Ma è davvero una minaccia incombente questa “attività russa”, dato che non sembra preoccupare seriamente nessuno, al di fuori degli americani? Nonostante l’intelligence statunitense continui a guardare con grande attenzione al voto europeo di fine maggio, ritenendo che Mosca abbia l’interesse strategico di testare il suo apparato di “interferenza elettorale” con una doppia finalità – destabilizzare l’Europa al fine di avere una base più solida per influenzare le sue scelte in futuro, e tararsi al punto giusto per intraprendere una vera e propria “guerra” in occasione delle prossime presidenziali americane – in Europa sono pochi i governi che si stanno davvero “preoccupando” di queste interferenze.

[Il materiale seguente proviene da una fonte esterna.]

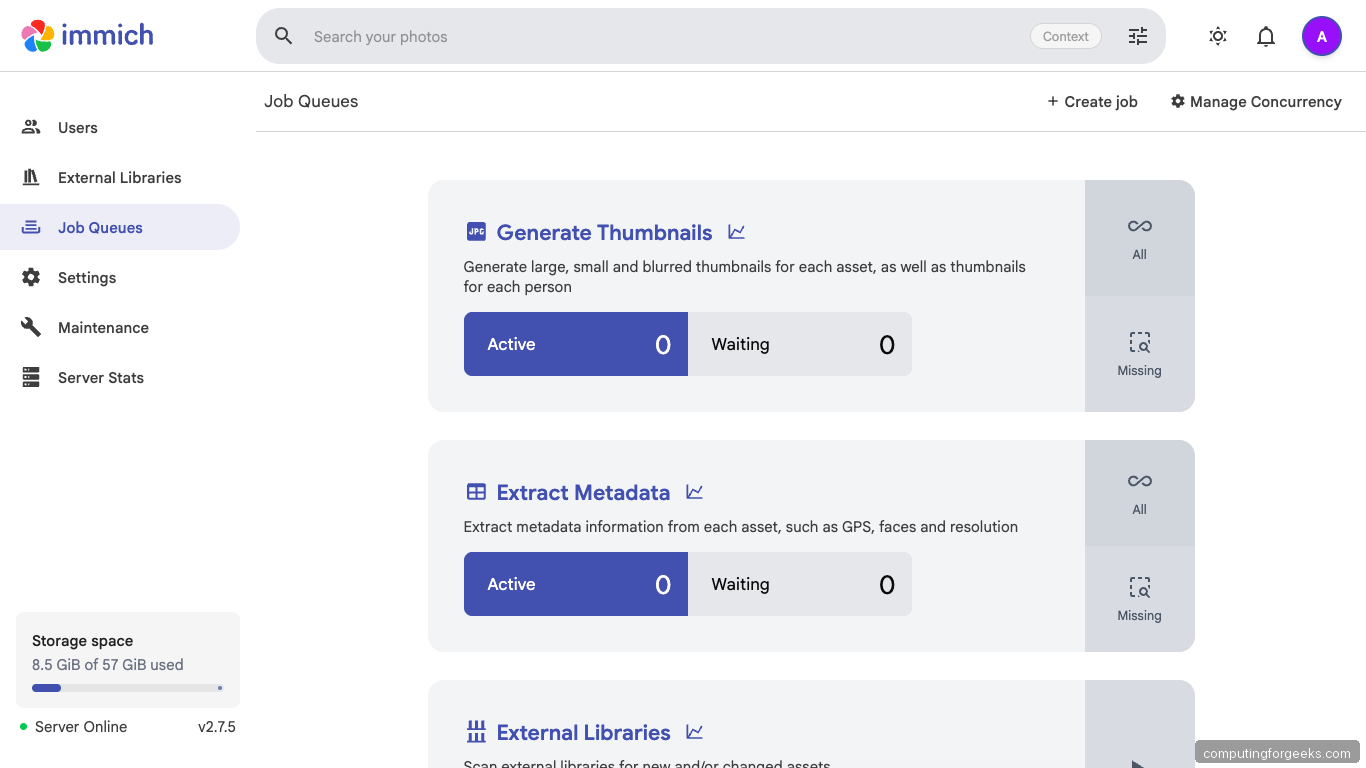The image size is (1366, 768).
Task: Open the Generate Thumbnails statistics graph icon
Action: click(736, 231)
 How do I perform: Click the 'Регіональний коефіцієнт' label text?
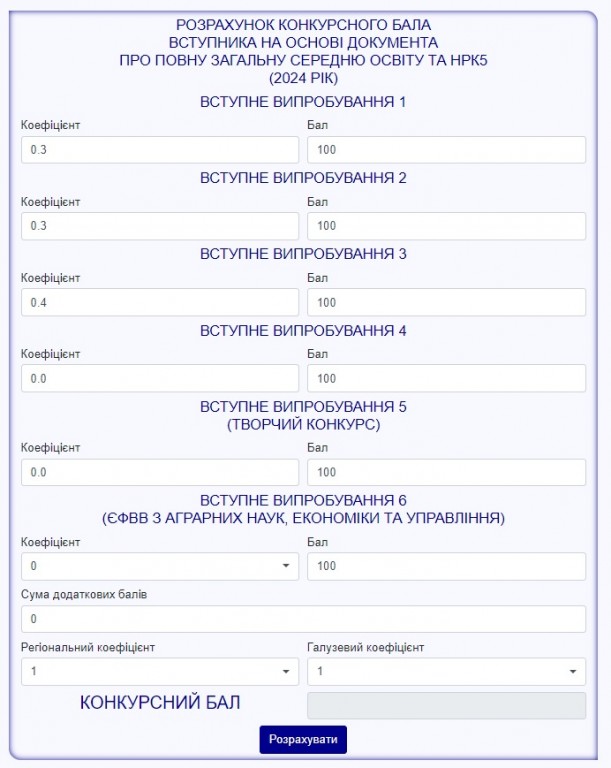pos(87,647)
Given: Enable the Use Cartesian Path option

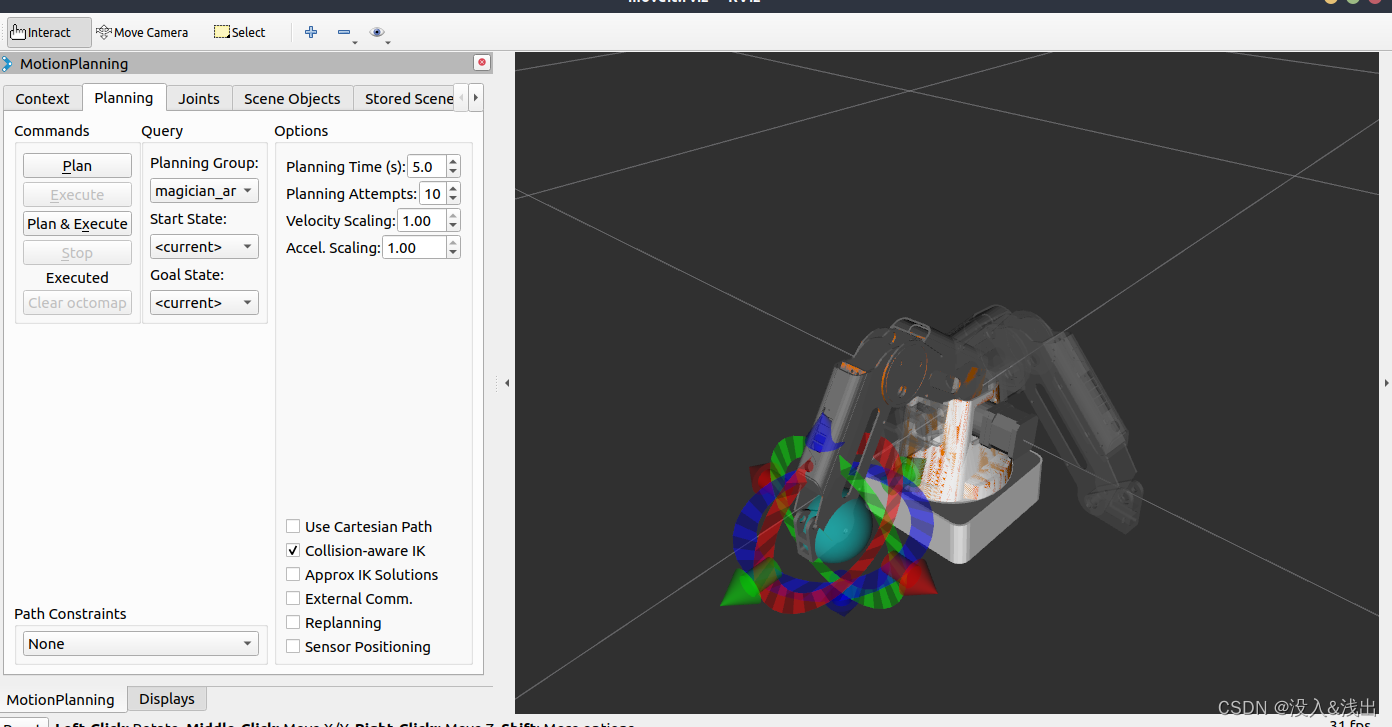Looking at the screenshot, I should click(293, 526).
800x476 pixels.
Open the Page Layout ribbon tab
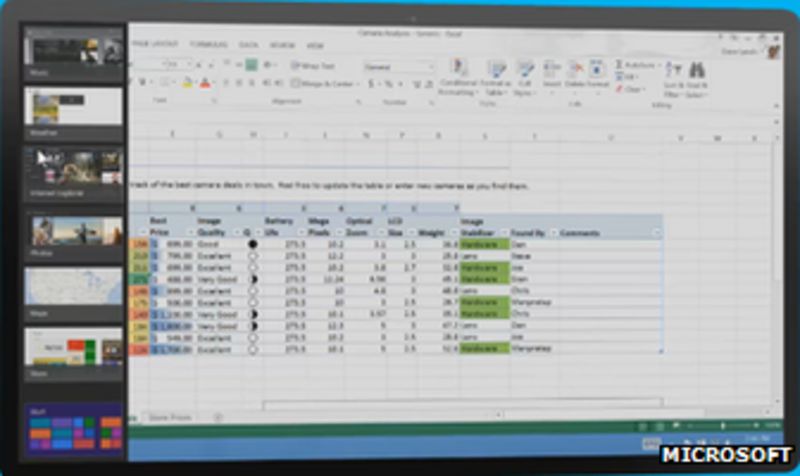coord(154,45)
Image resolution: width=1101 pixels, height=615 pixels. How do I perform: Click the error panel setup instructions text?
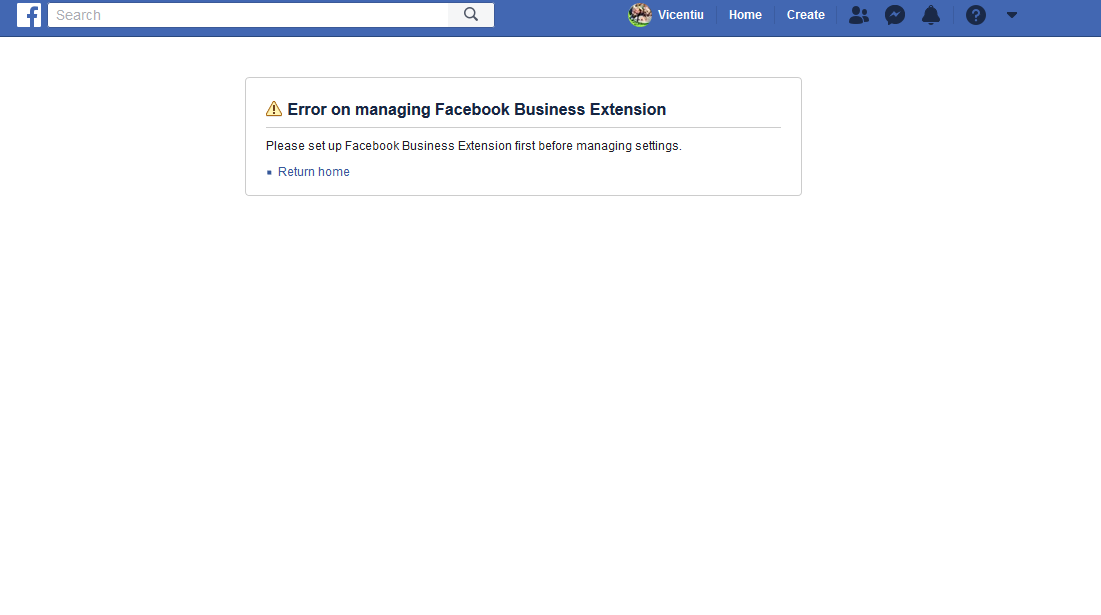click(473, 145)
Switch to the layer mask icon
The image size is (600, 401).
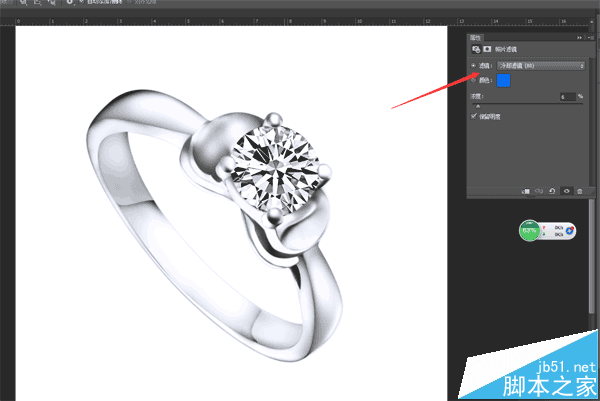click(x=487, y=49)
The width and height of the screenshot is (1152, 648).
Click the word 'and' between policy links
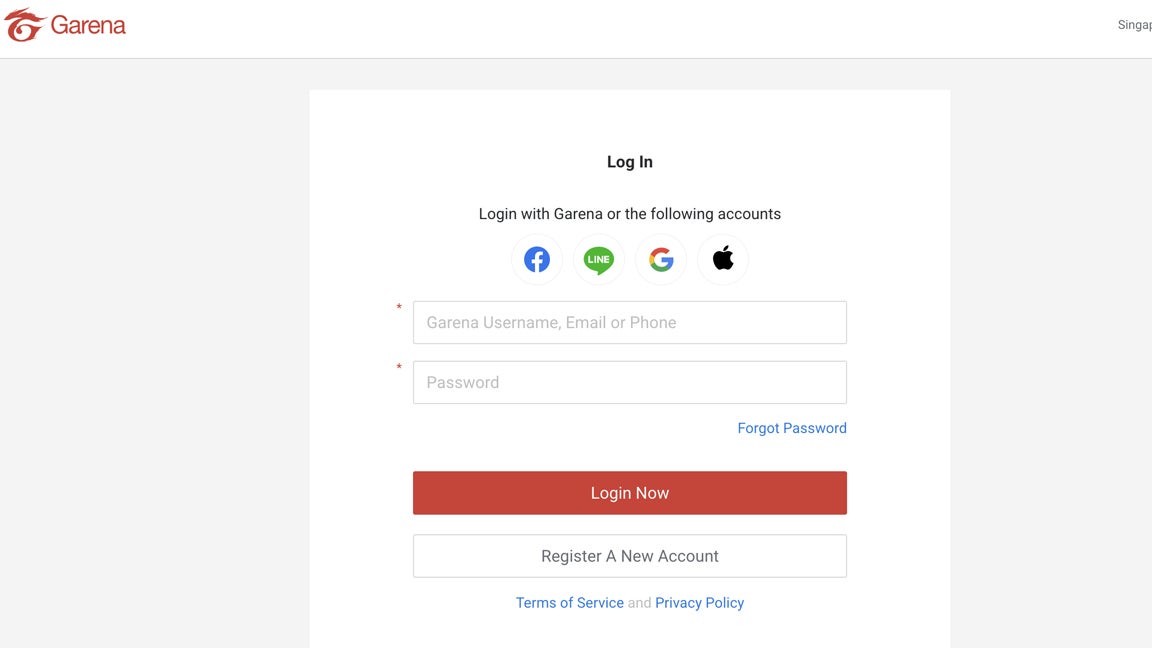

Gli specialisti della cybersicurezza che lavorano per i servizi occidentali sostengono di aver già individuato tra 250 account di Twitter attivi in Francia, 100 in Germania, e 22 in Italia che fungerebbero da piattaforme per influenzare il voto del 26 maggio attraverso la diffusione di fake news  e il materiale associabile ad entità come la Internet Research Agency di San Pietroburgo. Gestiti da persone fisiche reali (che a loro volta controllano bots) spesate da strutture ufficiali, o beneficiarie di piccoli contributi difficili da tracciare provenienti da filantropi che “apprezzerebbero” il loro attivismo politico. Ma non è molto differente dalla rete di profili “fake” esistenti su tutte le piattaforme social, che condividono e supportano puntualmente i politici di ogni genere di fazione, bisognosi di un supporto “fedele” e continuato in ogni azione, dichiarazione e decisione divulgata pubblicamente.

Gli analisti aggiungono che nel tempo, ossia dopo le campagne di interferenza che si sarebbero state “smascherate” nel 2016, la strategia di Mosca si è evoluta e raffinata. Nel nostro Paese, ad esempio, hanno individuato 37 siti che condividevano i codici di Google AdSense con la Russia. In un primo momento venivano rilanciate solo le informazioni considerate più “faziose” da agenzie note per la divulgazione di notizie considerate “non attendibili”. Adesso invece diffonderebbero in continuazione contenuti elaborati da alcuni “think tank” creati ad arte dal Cremlino e dai servizi russi preposti. Tra questi spiccherebbero le informazioni pubblicate da portali come Global Research in Canada, e South Front e siti omologhi registrati in Russia.

Altra piattaforma nel mirino degli analisti dove la Russia condurrebbe notte e giorno la sua azione di interferenza sarebbe Facebook. Ma c’è chi trova tutto molto diverso da quello che ritene Washington. Lì dove gli Stati Uniti continuano a vedere un’operazione russa, si potrebbe infatti celare soltanto un semplice cambio di tendenza, supportato da interessi di parte, che vedono in Vladimir Putin un politico “valido” e nella Federazione Russa una leadership forte e “invidiabile”. E che vedono con antipatia l’Unione Europea, la Nato, e gli Stati Uniti.

Questo desiderio di cambiamento e nuovi assetti e nuove alleanze, strettamente legato ad un malcontento generalizzato, si sta traducendo in un riversamento di voti nei cosiddetti partiti “populisti” e “sovranisti”, che hanno preso il posto dei partiti socialisti e di destra moderata, incapaci, dopo una lunga fare si impasse, di rispondere con riforme efficaci atte a curare il malcontento diffusosi in un’ampissima fascia di elettorato.